Dimensioning & Costing AWS Workloads using AWS Cost & Usage Reports (CUR)
Table of Contents
- Introduction
- Create AWS Cost & Usage Reports (CUR)
- Activate Cost Allocation Tags
- Configure Amazon Athena to Query CUR
- Example — Measure Workload Cost
- CUR Fields of Interest
- Conclusion
- References
- About the Author ✍🏻
Introduction
This article describes an approach for correlating the business outcome of an AWS workload with the cost of its AWS resources.
The end goal of this activity is to arrive at a point where, given the input parameters of a workload (like data ingested), we should be able to predict the cost of AWS resources needed to run this workload.
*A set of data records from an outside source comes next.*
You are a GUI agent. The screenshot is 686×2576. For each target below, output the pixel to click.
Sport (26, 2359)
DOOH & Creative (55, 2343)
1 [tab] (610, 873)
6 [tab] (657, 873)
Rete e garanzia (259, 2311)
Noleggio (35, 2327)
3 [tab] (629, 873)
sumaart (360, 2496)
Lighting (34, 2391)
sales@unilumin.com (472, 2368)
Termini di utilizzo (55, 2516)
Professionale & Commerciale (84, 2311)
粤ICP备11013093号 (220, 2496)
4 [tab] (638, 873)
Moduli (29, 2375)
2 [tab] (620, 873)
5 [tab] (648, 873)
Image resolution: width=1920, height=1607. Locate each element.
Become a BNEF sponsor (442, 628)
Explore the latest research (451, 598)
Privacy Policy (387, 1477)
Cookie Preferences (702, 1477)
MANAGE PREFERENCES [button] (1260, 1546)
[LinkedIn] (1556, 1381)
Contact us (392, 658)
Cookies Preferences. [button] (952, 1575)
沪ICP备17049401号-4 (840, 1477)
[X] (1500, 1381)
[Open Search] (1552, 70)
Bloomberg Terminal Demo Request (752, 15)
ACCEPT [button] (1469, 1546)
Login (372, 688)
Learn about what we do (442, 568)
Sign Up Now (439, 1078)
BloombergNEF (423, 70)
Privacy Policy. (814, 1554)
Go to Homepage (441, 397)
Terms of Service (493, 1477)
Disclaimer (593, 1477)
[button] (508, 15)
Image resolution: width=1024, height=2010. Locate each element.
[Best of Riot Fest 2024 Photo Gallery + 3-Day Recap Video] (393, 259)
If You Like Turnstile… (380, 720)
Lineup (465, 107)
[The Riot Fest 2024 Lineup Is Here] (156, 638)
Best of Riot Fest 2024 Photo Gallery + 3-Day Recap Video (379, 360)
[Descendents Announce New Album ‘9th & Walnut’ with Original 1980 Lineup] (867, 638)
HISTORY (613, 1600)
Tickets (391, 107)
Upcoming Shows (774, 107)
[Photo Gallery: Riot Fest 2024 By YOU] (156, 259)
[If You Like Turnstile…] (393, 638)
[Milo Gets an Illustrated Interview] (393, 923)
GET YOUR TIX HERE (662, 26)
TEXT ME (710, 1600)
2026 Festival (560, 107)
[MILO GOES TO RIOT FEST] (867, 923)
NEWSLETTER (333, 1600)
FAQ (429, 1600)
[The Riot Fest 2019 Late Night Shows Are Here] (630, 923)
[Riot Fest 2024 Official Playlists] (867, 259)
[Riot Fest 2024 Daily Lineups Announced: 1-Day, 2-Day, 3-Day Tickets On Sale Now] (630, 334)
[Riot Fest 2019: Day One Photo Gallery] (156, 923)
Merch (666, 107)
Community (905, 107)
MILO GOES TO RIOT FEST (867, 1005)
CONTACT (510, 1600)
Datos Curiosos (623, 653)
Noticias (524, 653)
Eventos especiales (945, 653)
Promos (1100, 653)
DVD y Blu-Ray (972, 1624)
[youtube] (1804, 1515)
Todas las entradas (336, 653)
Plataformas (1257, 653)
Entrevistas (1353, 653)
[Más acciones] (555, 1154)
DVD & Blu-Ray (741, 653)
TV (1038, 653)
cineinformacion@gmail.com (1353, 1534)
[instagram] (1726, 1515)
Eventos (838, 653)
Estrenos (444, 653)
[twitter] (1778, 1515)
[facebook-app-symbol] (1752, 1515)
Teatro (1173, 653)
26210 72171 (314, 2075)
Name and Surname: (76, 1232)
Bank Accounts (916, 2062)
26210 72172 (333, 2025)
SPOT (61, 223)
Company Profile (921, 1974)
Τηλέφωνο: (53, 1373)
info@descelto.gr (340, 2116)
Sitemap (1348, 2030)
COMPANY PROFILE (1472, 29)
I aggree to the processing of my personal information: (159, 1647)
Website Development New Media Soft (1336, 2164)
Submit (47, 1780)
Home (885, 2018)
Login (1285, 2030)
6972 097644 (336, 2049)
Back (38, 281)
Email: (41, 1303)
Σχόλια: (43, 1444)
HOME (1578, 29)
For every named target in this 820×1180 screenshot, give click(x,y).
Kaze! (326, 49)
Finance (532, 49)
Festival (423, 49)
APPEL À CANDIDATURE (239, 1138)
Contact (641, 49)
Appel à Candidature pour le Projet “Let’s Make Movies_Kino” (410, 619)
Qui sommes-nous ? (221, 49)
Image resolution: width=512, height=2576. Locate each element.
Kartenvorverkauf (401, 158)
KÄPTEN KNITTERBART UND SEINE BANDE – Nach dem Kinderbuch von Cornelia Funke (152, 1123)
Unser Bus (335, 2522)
We begin by running the workload several times, with varying input parameters. Each time, we measure both the input metrics of the workload, like amount of data ingested & the AWS bill it generates.
Eventually, we arrive at a correlation like this:
Workload | Input Metric #1 | Input Metric #2 | Input Metric #3 | Total Cost of All AWS Resources Involved |
---|---|---|---|---|
Workload Run #1 | M1a | M2a | M3a | C1 |
Workload Run #2 | M1b | M2b | M3b | C2 |
Workload Run #3 | M1c | M2c | M3c | C3 |
Different AWS services are used to gather this data:
Data | Service |
---|---|
Input Metrics | Standard CloudWatch service-level metrics or custom business-oriented metrics, like orders processed |
AWS Cost | AWS Cost & Usage Reports |
Create AWS Cost & Usage Reports (CUR)
The AWS CUR contains the most comprehensive set of cost & usage data available. Reporting can be enabled on an account or organization-level. Reports can be configured to breakdown costs by the hour. Once enabled, the first report might take up to 24 hours to be delivered. Reports are delivered into an S3 bucket you choose. Reports are updated at least once a day & at most thrice a day.
Follow these steps to enable CUR:
Open https://console.aws.amazon.com/billing/home#/reports/create
Provide a name for the report & select “include resource IDs” & auto-refresh:
On the next screen, click Configure to configure the S3 bucket where the reports will be delivered.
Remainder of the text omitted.